But that complexity is a problem when AI models need to work in real-time in a pair of headphones with limited computing power and battery life. To meet such constraints, the neural networks needed to be small and energy efficient. So the team used an AI compression technique called knowledge distillation. This meant taking a huge AI model that had been trained on millions of voices (the “teacher”) and having it train a much smaller model (the “student”) to imitate its behavior and performance to the same standard.
The student was then taught to extract the vocal patterns of specific voices from the surrounding noise captured by microphones attached to a pair of commercially available noise-canceling headphones.
The Target Speech Hearing system is activated by the wearer holding down a button on their headphones for several seconds while facing the person they want to focus on as they speak. During this “enrolment” process, the system captures an audio sample from both headphones and uses this recording to extract the speaker’s vocal characteristics, even when there are other speakers and noises in the vicinity.
These characteristics are fed into a second neural network running on a microcontroller computer connected to the headphones via USB cable.

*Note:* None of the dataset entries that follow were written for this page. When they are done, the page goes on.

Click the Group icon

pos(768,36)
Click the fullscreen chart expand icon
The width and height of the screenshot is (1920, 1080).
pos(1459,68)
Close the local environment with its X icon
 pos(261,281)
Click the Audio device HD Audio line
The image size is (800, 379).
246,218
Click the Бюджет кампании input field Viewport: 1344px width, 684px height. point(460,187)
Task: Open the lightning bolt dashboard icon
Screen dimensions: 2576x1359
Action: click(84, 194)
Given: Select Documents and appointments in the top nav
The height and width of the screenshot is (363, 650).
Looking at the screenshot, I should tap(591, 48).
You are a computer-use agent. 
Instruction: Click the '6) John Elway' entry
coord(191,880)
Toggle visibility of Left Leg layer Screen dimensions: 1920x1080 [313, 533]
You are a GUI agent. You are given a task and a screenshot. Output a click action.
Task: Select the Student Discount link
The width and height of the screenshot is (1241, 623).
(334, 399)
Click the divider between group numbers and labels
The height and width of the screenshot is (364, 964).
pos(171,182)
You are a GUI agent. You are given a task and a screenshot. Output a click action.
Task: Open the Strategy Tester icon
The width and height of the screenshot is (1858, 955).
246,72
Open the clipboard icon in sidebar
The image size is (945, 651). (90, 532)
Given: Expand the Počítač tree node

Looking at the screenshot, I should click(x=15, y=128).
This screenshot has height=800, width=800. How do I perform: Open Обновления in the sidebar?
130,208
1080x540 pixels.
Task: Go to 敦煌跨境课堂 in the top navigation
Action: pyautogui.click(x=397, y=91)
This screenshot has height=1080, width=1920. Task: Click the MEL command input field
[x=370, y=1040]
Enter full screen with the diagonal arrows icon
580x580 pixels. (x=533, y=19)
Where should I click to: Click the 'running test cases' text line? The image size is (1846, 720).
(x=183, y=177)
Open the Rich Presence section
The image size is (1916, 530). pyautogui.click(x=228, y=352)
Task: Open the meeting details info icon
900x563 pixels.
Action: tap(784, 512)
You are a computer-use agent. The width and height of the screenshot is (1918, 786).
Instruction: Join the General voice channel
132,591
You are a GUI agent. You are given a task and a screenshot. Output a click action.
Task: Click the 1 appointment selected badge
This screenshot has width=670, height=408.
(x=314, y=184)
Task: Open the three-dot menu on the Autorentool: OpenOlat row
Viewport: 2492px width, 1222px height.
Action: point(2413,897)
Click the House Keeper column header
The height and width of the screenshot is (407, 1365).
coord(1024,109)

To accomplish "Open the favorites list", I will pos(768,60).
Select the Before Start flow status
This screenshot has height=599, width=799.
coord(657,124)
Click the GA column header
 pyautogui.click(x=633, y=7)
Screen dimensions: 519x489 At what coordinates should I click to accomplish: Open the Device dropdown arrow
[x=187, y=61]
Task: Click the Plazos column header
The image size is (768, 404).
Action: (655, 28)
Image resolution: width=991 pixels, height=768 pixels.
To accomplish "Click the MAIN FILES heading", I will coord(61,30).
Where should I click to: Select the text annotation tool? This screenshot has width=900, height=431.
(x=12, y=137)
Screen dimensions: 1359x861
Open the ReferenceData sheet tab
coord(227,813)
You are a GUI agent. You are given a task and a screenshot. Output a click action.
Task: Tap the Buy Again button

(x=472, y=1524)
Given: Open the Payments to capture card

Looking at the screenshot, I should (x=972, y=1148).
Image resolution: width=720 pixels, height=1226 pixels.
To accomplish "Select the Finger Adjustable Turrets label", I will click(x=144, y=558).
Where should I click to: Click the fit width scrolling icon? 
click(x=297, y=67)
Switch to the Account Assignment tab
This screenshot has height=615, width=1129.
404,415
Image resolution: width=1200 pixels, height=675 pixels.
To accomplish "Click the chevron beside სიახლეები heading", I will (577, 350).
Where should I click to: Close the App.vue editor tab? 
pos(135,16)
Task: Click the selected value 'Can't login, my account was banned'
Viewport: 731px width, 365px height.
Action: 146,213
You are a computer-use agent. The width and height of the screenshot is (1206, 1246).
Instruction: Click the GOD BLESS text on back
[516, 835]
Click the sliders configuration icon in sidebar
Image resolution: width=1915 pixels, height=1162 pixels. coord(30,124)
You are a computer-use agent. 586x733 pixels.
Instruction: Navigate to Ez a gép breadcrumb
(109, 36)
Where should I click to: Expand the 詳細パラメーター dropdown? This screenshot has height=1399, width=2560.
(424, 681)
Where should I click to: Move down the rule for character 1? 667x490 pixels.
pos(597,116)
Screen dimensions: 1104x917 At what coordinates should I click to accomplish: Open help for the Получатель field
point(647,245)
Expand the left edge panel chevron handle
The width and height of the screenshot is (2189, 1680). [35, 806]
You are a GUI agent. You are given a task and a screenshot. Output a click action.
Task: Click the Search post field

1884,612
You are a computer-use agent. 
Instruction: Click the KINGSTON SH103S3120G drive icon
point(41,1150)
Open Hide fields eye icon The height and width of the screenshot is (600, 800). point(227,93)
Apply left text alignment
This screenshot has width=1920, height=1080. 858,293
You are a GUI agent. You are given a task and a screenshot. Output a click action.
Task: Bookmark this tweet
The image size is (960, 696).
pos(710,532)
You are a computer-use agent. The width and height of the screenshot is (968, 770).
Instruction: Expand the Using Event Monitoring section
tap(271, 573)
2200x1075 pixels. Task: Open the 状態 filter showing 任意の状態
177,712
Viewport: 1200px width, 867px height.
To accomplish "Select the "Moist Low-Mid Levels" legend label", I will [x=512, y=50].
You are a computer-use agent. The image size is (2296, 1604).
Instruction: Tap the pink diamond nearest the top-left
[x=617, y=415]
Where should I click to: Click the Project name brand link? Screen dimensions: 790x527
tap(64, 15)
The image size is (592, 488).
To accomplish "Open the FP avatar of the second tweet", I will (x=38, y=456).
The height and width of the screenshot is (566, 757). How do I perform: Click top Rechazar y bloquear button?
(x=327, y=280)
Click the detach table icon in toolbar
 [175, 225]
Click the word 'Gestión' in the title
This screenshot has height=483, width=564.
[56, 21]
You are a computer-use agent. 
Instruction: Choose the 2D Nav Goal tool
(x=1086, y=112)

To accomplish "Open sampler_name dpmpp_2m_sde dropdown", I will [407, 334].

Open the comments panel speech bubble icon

This network runs continuously, keeping the chosen voice separate from those of other people and playing it back to the listener. Once the system has locked onto a speaker, it keeps prioritizing their voice, even if the wearer turns away from them. The more training data the system gains by focusing on a speaker’s voice, the better its ability to isolate it becomes.
For now, the system is only able to successfully enroll a targeted speaker if theirs is the only loud voice present, but the team aims to make it work even when the loudest voice in a particular direction is not the target speaker.
Singling out a single voice in a loud environment is very tough, says Sefik Emre Eskimez, a senior researcher at Microsoft who works on speech and AI, who did not work on the research. “I know that companies want to do this,” he says. “If they can achieve it, it opens up lots of applications, particularly in a meeting scenario.”
While speech separation research tends to be more theoretical than practical, this work has clear real-world applications, says Samuele Cornell, a researcher at Carnegie Mellon University’s Language Technologies Institute, who did not work on the research. “I think it’s a step in the right direction,” Cornell says.“It’s a breath of fresh air.”